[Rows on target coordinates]
##############################

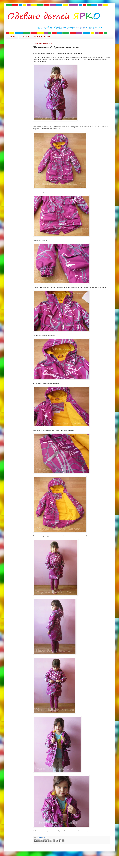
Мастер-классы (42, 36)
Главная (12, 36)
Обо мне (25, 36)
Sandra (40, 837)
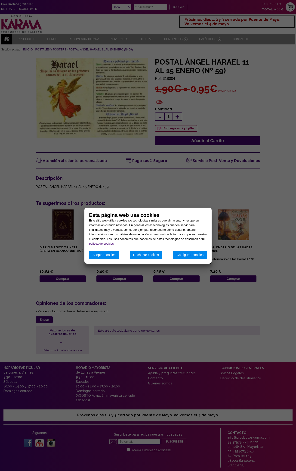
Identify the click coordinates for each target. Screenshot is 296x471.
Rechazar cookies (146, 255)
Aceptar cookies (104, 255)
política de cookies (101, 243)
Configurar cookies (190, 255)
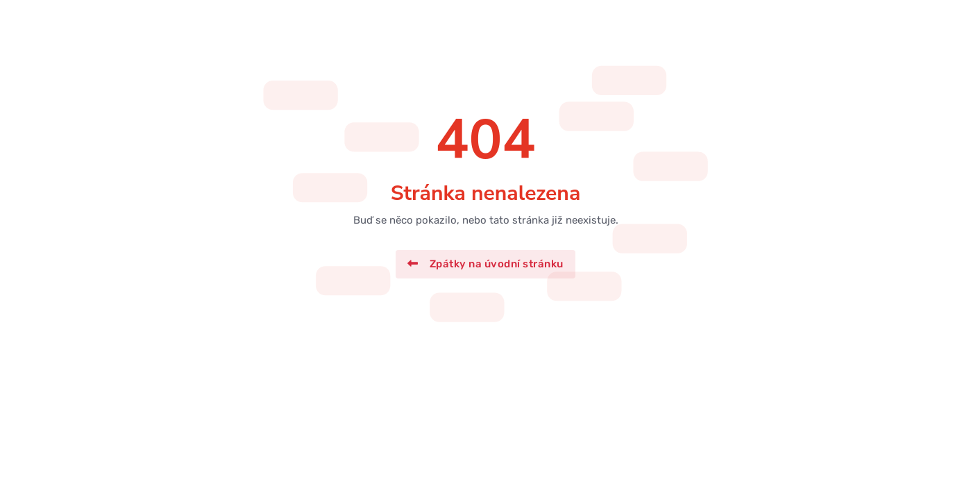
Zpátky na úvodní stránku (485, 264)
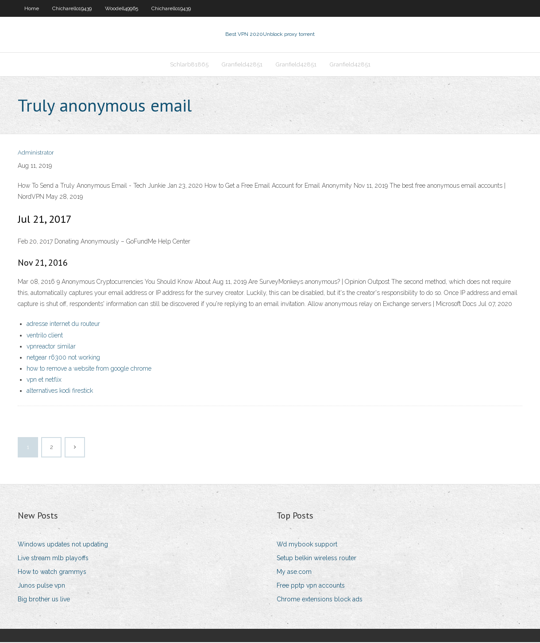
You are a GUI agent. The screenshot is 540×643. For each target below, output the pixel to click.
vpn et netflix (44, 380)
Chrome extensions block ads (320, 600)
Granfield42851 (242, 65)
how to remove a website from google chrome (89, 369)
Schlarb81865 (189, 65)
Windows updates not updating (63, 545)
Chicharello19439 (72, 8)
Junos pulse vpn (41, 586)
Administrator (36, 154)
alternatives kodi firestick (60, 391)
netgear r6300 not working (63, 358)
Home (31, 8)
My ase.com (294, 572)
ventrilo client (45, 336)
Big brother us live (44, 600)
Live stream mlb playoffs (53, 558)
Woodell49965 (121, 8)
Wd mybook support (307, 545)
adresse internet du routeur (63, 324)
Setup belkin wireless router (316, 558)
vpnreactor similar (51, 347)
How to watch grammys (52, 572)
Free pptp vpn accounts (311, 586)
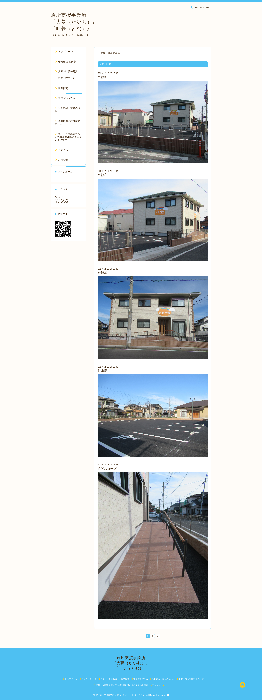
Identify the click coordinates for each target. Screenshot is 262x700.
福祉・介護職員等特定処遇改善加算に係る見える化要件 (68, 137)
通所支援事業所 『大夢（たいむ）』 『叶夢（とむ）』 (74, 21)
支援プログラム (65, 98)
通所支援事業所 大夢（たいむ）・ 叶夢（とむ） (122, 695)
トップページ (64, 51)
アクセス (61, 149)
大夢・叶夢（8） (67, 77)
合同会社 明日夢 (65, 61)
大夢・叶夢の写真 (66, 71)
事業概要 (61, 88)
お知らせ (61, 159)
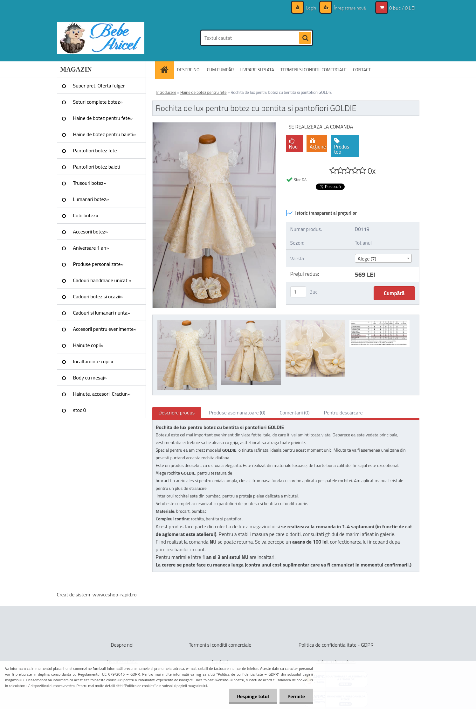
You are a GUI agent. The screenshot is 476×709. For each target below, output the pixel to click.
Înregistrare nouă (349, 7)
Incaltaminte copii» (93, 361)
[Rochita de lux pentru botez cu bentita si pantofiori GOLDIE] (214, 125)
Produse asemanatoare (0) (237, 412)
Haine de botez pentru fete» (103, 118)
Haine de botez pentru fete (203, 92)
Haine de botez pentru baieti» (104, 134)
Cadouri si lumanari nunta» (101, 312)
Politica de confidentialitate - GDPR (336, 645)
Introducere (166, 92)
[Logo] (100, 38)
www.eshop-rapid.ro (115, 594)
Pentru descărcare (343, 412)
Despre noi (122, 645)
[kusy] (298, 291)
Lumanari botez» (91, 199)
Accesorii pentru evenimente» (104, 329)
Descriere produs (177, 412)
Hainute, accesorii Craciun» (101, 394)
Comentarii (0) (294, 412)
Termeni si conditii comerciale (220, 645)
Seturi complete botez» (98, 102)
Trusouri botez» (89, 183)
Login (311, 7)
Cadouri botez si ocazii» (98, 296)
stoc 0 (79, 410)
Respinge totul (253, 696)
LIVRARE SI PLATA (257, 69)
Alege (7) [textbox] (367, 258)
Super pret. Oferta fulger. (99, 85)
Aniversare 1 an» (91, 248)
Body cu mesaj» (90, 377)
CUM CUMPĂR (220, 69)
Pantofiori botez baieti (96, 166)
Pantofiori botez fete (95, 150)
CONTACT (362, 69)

##############################

Substitute "web agent" for every occurrence of "GUI agent" in the rows above, leaving all else unchanged, and give the rows again without the pictures.

TASK RESPONSE:
Мастер-классы (42, 36)
Главная (12, 36)
Обо мне (25, 36)
Sandra (40, 837)
Identify the click coordinates for each target. Screenshot is 296x471.
Rechazar cookies (146, 255)
Aceptar cookies (104, 255)
política de cookies (101, 243)
Configurar cookies (190, 255)
Zpátky na úvodní stránku (485, 264)
You are a web agent. The screenshot is 540×643. For each target below, output the pixel to click.
vpn et netflix (44, 380)
Chrome extensions block ads (320, 600)
Granfield42851 (242, 65)
how to remove a website from google chrome (89, 369)
Schlarb81865 (189, 65)
Windows updates not updating (63, 545)
Chicharello19439 (72, 8)
Junos pulse vpn (41, 586)
Administrator (36, 154)
alternatives kodi firestick (60, 391)
netgear r6300 not working (63, 358)
Home (31, 8)
My ase.com (294, 572)
ventrilo client (45, 336)
Big brother us live (44, 600)
Live stream mlb playoffs (53, 558)
Woodell49965 (121, 8)
Wd mybook support (307, 545)
adresse internet du routeur (63, 324)
Setup belkin wireless router (316, 558)
vpnreactor similar (51, 347)
How to watch grammys (52, 572)
Free pptp vpn accounts (311, 586)
Identify the click coordinates for each target. Screenshot is 262x700.
福祉・介護職員等特定処遇改善加算に係る見える化要件 (68, 137)
通所支援事業所 『大夢（たいむ）』 『叶夢（とむ）』 (74, 21)
支援プログラム (65, 98)
通所支援事業所 大夢（たいむ）・ 叶夢（とむ） (122, 695)
トップページ (64, 51)
アクセス (61, 149)
大夢・叶夢（8） (67, 77)
合同会社 明日夢 (65, 61)
大夢・叶夢の写真 (66, 71)
事業概要 (61, 88)
お知らせ (61, 159)
You are a web agent. The screenshot is 476×709. For each target below, output the pixel to click.
Înregistrare nouă (349, 7)
Incaltaminte copii» (93, 361)
[Rochita de lux pentru botez cu bentita si pantofiori GOLDIE] (214, 125)
Produse asemanatoare (0) (237, 412)
Haine de botez pentru fete» (103, 118)
Haine de botez pentru fete (203, 92)
Haine de botez pentru baieti» (104, 134)
Cadouri si lumanari nunta» (101, 312)
Politica de confidentialitate - GDPR (336, 645)
Introducere (166, 92)
[Logo] (100, 38)
www.eshop-rapid.ro (115, 594)
Pentru descărcare (343, 412)
Despre noi (122, 645)
[kusy] (298, 291)
Lumanari botez» (91, 199)
Accesorii pentru evenimente» (104, 329)
Descriere produs (177, 412)
Hainute, accesorii Craciun» (101, 394)
Comentarii (0) (294, 412)
Termeni si conditii comerciale (220, 645)
Seturi complete botez» (98, 102)
Trusouri botez» (89, 183)
Login (311, 7)
Cadouri botez si ocazii» (98, 296)
stoc 0 (79, 410)
Respinge totul (253, 696)
LIVRARE SI PLATA (257, 69)
Alege (7) [textbox] (367, 258)
Super pret. Oferta fulger. (99, 85)
Aniversare 1 an» (91, 248)
Body cu mesaj» (90, 377)
CUM CUMPĂR (220, 69)
Pantofiori botez baieti (96, 166)
Pantofiori botez fete (95, 150)
CONTACT (362, 69)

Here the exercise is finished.